● Given passage:

▶

There is really no reason at all to have an all-American cop like Bruce Willis’ John McClane in Moscow. But the Die Hard series just won’t die easily, after being resurrected in Live Free or Die Hard for the internet age. The problem is, Bruce is getting old. Sure, in his late 50s he is still hotter than most guys half his age, but studios are scrambling to establish future action heroes while still appealing to fans of the long-lived franchise. So, what to do?
Like the ill-advised Indiana Jones and the Kingdom of the Crystal Skull, where Indy got to share the screen with his son, the latest Die Hard has John McClane going to Russia to bring home his estranged wayward adult son who has been thrown into prison. The film basically starts out with carnage as soon as McClane lands in Moscow. John’s ever-cranky son, Jack McClane (Jai Courtney), along with another prisoner Komarov (Sebastian Koch) is busted out in the middle of their own trial, with an explosion that rips apart the courtroom. A massive, herky-jerky car chase ensues, with the fugitives being chased by bad guys being chased by a pissed off John McClane, who just wants to talk to Jack (har har). But by the time John catches up with Jack, it turns out John has been misinformed… Jack is CIA, and John has effed everything up!

◀

● Data provided:
▶

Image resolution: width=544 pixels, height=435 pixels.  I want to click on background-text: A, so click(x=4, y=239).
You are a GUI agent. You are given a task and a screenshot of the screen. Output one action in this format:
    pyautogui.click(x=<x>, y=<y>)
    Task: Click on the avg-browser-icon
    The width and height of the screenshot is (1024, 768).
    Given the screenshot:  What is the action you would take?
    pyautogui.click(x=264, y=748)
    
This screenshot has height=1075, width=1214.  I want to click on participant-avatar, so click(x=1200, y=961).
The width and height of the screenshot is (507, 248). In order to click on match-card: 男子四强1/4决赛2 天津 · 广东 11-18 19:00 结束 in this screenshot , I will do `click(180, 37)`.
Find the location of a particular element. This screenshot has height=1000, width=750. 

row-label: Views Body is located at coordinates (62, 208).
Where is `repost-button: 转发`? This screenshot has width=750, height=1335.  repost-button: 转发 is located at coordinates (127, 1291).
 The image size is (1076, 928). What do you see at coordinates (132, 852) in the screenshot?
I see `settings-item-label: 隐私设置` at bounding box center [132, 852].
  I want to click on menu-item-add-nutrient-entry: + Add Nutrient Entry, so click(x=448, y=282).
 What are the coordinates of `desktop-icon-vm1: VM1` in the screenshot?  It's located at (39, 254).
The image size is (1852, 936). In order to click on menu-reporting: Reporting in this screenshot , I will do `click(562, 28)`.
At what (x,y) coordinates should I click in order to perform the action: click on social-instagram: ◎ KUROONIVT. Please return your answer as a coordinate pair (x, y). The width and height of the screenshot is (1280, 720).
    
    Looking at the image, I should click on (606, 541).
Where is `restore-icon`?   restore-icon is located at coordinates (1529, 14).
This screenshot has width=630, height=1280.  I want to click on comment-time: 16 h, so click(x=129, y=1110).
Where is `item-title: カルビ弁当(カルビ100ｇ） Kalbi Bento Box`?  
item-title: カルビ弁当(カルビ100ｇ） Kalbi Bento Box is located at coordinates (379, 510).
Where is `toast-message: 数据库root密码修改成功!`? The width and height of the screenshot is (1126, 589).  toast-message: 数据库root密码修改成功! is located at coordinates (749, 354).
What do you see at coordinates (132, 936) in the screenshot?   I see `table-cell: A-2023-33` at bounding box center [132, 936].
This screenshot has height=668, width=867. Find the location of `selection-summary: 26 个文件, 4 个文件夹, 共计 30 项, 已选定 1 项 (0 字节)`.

◀

● Exercise objective: Continue the review of the latest Die Hard film from where it stops. The entries are not needed for what follows.

● Answer space:
Yippee ki yay.
The action is literally non-stop, so much so that when characters try to talk to each other in order to have a very special moment (like John and Komarov lamenting not being home for their children because they worked too much), there are usually freshly bleeding wounds involved, debris flying through the air, or guns going off. There are sequences of a famous hotel being shot to smithereens, a car chase that beats traffic by driving on top of it, and a vault break-in that occurs in (yes) Chernobyl. In the meantime, there is a convoluted, and not particularly interesting impetus for this whole thing involving a file, a corrupt politician, and some weapons-ready uranium.
The bad guys aren’t memorable. The plot is muddy. The script is groan-worthy and dull. Accents and languages (Russians speaking Russian, then Russians speaking English to each other?) are inconsistent. The editing and camerawork and visual tricks are headache-inducing. And the next generation (sorry Jai Courtney) has a complete lack of charisma to take over the series (if that is indeed what they are planning). The only good thing about this stinker? Bruce Willis. Though is he practically a side character in all the chaos, whenever the camera is on Bruce and his smirk, the screen is almost worth watching. Die Hard is all about Bruce. And when you don’t give Bruce the good lines, story, and screen time he needs, well, why bother?